**Records contained in a dataset**

★ ★ ★

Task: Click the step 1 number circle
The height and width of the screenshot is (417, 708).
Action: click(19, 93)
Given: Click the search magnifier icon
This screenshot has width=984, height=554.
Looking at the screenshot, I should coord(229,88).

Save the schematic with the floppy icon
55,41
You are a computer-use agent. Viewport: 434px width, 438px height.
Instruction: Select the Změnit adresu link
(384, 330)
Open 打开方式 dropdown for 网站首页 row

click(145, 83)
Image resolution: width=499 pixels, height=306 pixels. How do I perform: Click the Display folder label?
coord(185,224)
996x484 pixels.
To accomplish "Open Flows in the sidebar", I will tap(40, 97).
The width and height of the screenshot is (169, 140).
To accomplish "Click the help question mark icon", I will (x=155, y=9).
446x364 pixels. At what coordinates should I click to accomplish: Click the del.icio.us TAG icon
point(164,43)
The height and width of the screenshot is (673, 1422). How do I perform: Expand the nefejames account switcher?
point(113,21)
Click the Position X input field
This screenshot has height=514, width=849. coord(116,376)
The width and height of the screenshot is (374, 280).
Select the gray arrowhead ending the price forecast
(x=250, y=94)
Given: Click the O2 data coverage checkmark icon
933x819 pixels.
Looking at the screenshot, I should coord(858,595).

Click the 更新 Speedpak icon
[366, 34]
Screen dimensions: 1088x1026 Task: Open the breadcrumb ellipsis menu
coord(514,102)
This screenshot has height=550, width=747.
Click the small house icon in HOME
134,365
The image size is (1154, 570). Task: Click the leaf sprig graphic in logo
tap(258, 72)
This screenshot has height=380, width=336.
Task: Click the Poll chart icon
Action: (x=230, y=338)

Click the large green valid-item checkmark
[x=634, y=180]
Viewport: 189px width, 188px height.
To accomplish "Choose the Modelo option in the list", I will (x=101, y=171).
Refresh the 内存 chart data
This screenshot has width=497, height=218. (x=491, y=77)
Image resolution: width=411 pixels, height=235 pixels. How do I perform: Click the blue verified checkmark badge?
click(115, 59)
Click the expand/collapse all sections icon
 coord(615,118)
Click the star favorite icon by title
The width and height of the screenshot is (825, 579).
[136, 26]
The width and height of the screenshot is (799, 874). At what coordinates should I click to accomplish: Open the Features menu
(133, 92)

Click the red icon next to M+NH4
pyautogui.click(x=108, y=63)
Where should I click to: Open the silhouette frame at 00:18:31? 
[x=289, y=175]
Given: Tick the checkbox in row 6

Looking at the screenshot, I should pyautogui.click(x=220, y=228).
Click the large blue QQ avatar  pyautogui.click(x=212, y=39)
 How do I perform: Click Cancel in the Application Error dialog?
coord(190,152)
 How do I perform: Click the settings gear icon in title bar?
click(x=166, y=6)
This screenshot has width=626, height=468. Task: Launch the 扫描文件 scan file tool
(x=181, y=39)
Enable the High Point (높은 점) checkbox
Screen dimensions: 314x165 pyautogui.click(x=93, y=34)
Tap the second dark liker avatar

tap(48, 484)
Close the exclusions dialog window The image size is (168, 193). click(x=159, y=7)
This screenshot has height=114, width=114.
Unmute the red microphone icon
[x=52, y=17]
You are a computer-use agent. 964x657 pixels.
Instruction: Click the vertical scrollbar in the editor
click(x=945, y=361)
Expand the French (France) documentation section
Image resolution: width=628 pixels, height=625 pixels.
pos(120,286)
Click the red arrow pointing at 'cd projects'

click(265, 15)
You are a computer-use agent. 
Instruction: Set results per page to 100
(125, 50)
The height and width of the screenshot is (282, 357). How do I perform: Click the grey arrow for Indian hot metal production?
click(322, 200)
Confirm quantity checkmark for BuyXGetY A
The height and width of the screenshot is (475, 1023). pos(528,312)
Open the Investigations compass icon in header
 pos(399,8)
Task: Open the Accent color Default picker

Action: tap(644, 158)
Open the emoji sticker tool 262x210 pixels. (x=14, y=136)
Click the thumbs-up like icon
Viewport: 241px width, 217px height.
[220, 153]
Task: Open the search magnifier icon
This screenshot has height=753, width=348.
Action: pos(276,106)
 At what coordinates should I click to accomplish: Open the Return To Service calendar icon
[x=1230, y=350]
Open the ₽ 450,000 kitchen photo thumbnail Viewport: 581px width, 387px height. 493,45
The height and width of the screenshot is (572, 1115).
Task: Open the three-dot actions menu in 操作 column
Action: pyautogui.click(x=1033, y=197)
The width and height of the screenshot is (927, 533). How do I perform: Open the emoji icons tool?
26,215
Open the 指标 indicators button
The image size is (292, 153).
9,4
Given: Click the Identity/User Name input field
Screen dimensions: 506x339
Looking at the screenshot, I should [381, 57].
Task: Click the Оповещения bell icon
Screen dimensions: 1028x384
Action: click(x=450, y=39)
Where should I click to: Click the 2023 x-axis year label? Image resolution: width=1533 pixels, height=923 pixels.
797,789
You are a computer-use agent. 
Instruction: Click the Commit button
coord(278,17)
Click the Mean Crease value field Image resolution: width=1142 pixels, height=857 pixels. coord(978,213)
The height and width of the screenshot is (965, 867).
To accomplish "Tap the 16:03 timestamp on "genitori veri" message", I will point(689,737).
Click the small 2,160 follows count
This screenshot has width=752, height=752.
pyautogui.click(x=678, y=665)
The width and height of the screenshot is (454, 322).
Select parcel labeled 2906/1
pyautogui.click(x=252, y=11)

★ ★ ★

**What you need to do**
Looking at the records above, return exactly the lines from the line with "Open the emoji sticker" to the line with "The height and width of the screenshot is (965, 867).", both ends included.

**Answer below**
Open the emoji sticker tool 262x210 pixels. (x=14, y=136)
Click the thumbs-up like icon
Viewport: 241px width, 217px height.
[220, 153]
Task: Open the search magnifier icon
This screenshot has height=753, width=348.
Action: pos(276,106)
 At what coordinates should I click to accomplish: Open the Return To Service calendar icon
[x=1230, y=350]
Open the ₽ 450,000 kitchen photo thumbnail Viewport: 581px width, 387px height. 493,45
The height and width of the screenshot is (572, 1115).
Task: Open the three-dot actions menu in 操作 column
Action: pyautogui.click(x=1033, y=197)
The width and height of the screenshot is (927, 533). How do I perform: Open the emoji icons tool?
26,215
Open the 指标 indicators button
The image size is (292, 153).
9,4
Given: Click the Identity/User Name input field
Screen dimensions: 506x339
Looking at the screenshot, I should [381, 57].
Task: Click the Оповещения bell icon
Screen dimensions: 1028x384
Action: click(x=450, y=39)
Where should I click to: Click the 2023 x-axis year label? Image resolution: width=1533 pixels, height=923 pixels.
797,789
You are a computer-use agent. 
Instruction: Click the Commit button
coord(278,17)
Click the Mean Crease value field Image resolution: width=1142 pixels, height=857 pixels. coord(978,213)
The height and width of the screenshot is (965, 867).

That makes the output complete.